* [Instructions for the task]:
All of the entries are to be returned word for word.

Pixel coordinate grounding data
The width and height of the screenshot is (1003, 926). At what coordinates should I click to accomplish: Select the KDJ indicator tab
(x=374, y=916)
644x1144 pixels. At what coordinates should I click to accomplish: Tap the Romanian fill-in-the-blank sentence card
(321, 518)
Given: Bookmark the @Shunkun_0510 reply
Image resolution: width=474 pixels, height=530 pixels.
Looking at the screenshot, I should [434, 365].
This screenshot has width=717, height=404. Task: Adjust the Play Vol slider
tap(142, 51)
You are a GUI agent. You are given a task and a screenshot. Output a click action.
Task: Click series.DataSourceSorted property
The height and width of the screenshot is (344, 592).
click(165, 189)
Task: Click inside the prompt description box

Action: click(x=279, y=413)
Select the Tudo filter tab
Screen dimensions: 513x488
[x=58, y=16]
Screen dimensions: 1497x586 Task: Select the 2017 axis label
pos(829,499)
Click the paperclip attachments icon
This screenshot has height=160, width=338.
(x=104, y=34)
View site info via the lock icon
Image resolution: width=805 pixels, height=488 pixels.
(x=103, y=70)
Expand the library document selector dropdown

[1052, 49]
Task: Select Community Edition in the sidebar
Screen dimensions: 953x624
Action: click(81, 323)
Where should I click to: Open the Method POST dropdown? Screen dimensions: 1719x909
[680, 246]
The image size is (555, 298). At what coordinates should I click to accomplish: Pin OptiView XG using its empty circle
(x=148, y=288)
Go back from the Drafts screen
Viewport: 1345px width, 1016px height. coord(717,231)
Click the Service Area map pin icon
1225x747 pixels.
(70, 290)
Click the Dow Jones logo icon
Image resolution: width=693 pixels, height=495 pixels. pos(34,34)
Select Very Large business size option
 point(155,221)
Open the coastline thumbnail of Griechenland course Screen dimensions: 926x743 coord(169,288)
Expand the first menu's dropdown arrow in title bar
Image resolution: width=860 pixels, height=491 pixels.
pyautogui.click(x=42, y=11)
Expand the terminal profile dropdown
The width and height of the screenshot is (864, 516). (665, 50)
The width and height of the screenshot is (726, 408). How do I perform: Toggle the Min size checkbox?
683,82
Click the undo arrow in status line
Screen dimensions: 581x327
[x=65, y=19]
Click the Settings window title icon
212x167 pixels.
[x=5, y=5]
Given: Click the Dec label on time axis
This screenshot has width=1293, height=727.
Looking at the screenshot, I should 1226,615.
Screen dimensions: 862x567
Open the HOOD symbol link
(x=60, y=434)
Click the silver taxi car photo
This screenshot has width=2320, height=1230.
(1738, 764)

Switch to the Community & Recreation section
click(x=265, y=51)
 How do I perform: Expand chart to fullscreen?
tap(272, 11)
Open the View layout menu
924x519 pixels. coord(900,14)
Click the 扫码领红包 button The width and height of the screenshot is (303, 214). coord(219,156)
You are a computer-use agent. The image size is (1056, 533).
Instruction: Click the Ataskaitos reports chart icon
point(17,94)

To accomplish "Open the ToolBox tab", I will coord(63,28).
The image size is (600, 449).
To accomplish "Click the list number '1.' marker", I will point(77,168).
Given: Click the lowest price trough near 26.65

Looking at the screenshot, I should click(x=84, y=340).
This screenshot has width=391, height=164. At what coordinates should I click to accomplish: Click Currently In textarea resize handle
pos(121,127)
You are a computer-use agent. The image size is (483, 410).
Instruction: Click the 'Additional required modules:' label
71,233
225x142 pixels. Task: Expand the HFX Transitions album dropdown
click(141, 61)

* [Exercise output]:
The width and height of the screenshot is (1003, 926). At what coordinates should I click to accomplish: Select the KDJ indicator tab
(x=374, y=916)
644x1144 pixels. At what coordinates should I click to accomplish: Tap the Romanian fill-in-the-blank sentence card
(321, 518)
Given: Bookmark the @Shunkun_0510 reply
Image resolution: width=474 pixels, height=530 pixels.
Looking at the screenshot, I should [434, 365].
This screenshot has width=717, height=404. Task: Adjust the Play Vol slider
tap(142, 51)
You are a GUI agent. You are given a task and a screenshot. Output a click action.
Task: Click series.DataSourceSorted property
The height and width of the screenshot is (344, 592).
click(165, 189)
Task: Click inside the prompt description box

Action: click(x=279, y=413)
Select the Tudo filter tab
Screen dimensions: 513x488
[x=58, y=16]
Screen dimensions: 1497x586 Task: Select the 2017 axis label
pos(829,499)
Click the paperclip attachments icon
This screenshot has height=160, width=338.
(x=104, y=34)
View site info via the lock icon
Image resolution: width=805 pixels, height=488 pixels.
(x=103, y=70)
Expand the library document selector dropdown

[1052, 49]
Task: Select Community Edition in the sidebar
Screen dimensions: 953x624
Action: click(81, 323)
Where should I click to: Open the Method POST dropdown? Screen dimensions: 1719x909
[680, 246]
The image size is (555, 298). At what coordinates should I click to accomplish: Pin OptiView XG using its empty circle
(x=148, y=288)
Go back from the Drafts screen
Viewport: 1345px width, 1016px height. coord(717,231)
Click the Service Area map pin icon
1225x747 pixels.
(70, 290)
Click the Dow Jones logo icon
Image resolution: width=693 pixels, height=495 pixels. pos(34,34)
Select Very Large business size option
 point(155,221)
Open the coastline thumbnail of Griechenland course Screen dimensions: 926x743 coord(169,288)
Expand the first menu's dropdown arrow in title bar
Image resolution: width=860 pixels, height=491 pixels.
pyautogui.click(x=42, y=11)
Expand the terminal profile dropdown
The width and height of the screenshot is (864, 516). (665, 50)
The width and height of the screenshot is (726, 408). How do I perform: Toggle the Min size checkbox?
683,82
Click the undo arrow in status line
Screen dimensions: 581x327
[x=65, y=19]
Click the Settings window title icon
212x167 pixels.
[x=5, y=5]
Given: Click the Dec label on time axis
This screenshot has width=1293, height=727.
Looking at the screenshot, I should 1226,615.
Screen dimensions: 862x567
Open the HOOD symbol link
(x=60, y=434)
Click the silver taxi car photo
This screenshot has width=2320, height=1230.
(1738, 764)

Switch to the Community & Recreation section
click(x=265, y=51)
 How do I perform: Expand chart to fullscreen?
tap(272, 11)
Open the View layout menu
924x519 pixels. coord(900,14)
Click the 扫码领红包 button The width and height of the screenshot is (303, 214). coord(219,156)
You are a computer-use agent. The image size is (1056, 533).
Instruction: Click the Ataskaitos reports chart icon
point(17,94)

To accomplish "Open the ToolBox tab", I will coord(63,28).
The image size is (600, 449).
To accomplish "Click the list number '1.' marker", I will point(77,168).
Given: Click the lowest price trough near 26.65

Looking at the screenshot, I should click(x=84, y=340).
This screenshot has width=391, height=164. At what coordinates should I click to accomplish: Click Currently In textarea resize handle
pos(121,127)
You are a computer-use agent. The image size is (483, 410).
Instruction: Click the 'Additional required modules:' label
71,233
225x142 pixels. Task: Expand the HFX Transitions album dropdown
click(141, 61)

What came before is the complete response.